This is a data-driven marketing era. Contemporary brands want to provoke emotions, measure them, manage them. Blind, creative marketing campaigns aimed at attracting customers’ attention are gone.
Today, brands use dozens of data collection, processing and measuring tools enabling them to better understand their target audience. Biometrics is one of them.
Behavioral and biometric data helps to omit the use of self-reported data presented by consumers during tests. It enables to get away from the selective memory, substitution of facts, as well as other ways of concealing information usually used by users. It helps to capture their raw reactions and feelings which they can’t control or hide.
Such data is able to help increase marketing efficiency. Let’s take a closer look at how biometrics helps to shape the future of marketing and...its present. Some of the ways could seem too fantastic for today...or no?:)
Collection of data during the biometrics-based marketing research helps to understand how users react to external stimuli – visual, verbal, acoustic, etc. It allows identifying their emotions without asking them what they feel.
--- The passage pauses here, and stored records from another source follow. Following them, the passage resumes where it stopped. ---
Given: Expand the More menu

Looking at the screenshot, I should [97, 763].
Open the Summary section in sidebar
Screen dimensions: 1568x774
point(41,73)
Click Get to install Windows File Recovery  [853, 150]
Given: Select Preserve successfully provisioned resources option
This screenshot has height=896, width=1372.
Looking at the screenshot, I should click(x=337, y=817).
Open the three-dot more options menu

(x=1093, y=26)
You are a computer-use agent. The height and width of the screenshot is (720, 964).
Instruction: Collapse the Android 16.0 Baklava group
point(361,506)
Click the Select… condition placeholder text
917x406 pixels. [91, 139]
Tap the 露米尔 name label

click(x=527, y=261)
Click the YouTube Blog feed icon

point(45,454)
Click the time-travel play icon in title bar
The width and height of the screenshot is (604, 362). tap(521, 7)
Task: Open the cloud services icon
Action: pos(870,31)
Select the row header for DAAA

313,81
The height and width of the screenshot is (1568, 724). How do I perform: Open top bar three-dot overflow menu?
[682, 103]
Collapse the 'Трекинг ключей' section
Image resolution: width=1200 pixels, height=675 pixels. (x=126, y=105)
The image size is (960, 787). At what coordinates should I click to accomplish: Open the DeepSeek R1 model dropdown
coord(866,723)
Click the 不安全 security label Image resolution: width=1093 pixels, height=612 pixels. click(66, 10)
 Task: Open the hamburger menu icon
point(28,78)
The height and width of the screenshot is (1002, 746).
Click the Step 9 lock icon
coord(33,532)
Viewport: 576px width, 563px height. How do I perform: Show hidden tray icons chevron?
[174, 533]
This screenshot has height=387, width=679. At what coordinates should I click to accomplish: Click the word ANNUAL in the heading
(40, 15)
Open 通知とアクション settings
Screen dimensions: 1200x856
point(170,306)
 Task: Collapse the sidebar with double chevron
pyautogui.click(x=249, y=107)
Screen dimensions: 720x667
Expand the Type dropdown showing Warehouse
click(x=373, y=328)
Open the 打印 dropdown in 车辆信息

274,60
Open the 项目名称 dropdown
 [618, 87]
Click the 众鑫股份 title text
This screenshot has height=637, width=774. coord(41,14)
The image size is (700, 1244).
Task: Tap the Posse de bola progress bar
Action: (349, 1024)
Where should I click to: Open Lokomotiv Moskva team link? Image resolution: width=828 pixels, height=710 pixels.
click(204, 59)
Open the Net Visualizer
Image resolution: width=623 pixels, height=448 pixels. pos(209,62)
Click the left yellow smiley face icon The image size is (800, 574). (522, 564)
It means that the analysis of biometric data represents enormous opportunities for the creation of viral content since it helps to better understand customers’ behavioral patterns and preferences.
The more you know about your customers, the better you can respond to their needs. Collecting information about their instant emotional reactions can provide you with a better understanding of what they need. Furthermore, you can adjust your offerings depending on their most common emotional states. Imagine being able to identify an emotional state of a customer, which provokes him/her to make a purchase and being able to target them with advertising which resonates with this state.
The collection of biometric data allows improving customers' experience through its personalization. The same products and services are consumed by different people and the advertising which will encourage 25 years old web-designer to click on your CTA, won’t be even noticed by a 50 years old accountant. Tools that collect biometric data allow personalizing the experience for every particular group of customers without even asking them what they like or want to see. They just capture their instant reactions and tell what appeals to their emotions.
On the one hand, biometrics is the opportunity for companies to personalize their advertising offers, while on the other hand, it helps to fence customers from floods of information that is irrelevant to them. Very soon biometrics will automatically prevent you from showing a frustrated person after a difficult day at work advertising new toothpaste with happy, smiling people.
Most probably, the aforementioned will be achieved through wearable devices, which will permanently collect data about your physical activity, blood pressure, heart rate, etc. All these data will be analyzed by a smart algorithm that will define your emotional state and instantly adapt the advertising and other content right after unlocking your smartphone.
Biometric data offers you the keys to consumers’ behavioral patterns which are usually hidden. Thus, by knowing what appeals to your customers, you can easily create content that will catch their attention within a couple of seconds. It means that the return on your investments into marketing will be higher since you’ll spend less money on experiments and more on behavioral data-based marketing solutions.
Quite soon users will forget about e-mails and passwords. Their web-accounts and mobile applications will identify them based on fingerprints or facial recognition. Thus, companies will have to adopt new methods of customers’ identification. This will also improve data protection and make online interactions with brands more secure.
The key challenge in the full-fledged application of biometrics in marketing is privacy. Biometric data offers quite in-depth insights into behavioral patterns of customers and thus the line between using it to ensure better customers’ experience and manipulating customers’ behavior is very thin. It means that the application of biometric data in marketing will be most probably regulated by authorities in the nearest future. Furthermore, solutions that will enable users to limit the access of apps to their biometrics will appear.
Biometrics already revolutionized the marketing industry and will continue to do so in the observable future. It represents a scientific level of precision outside the laboratory – a thing which was unimaginable for marketers 20 years ago. Combined with other cutting-edge technologies, such as artificial intelligence or virtual reality, biometrics will offer a completely new level of customers experience and opportunities for marketers to ensure it.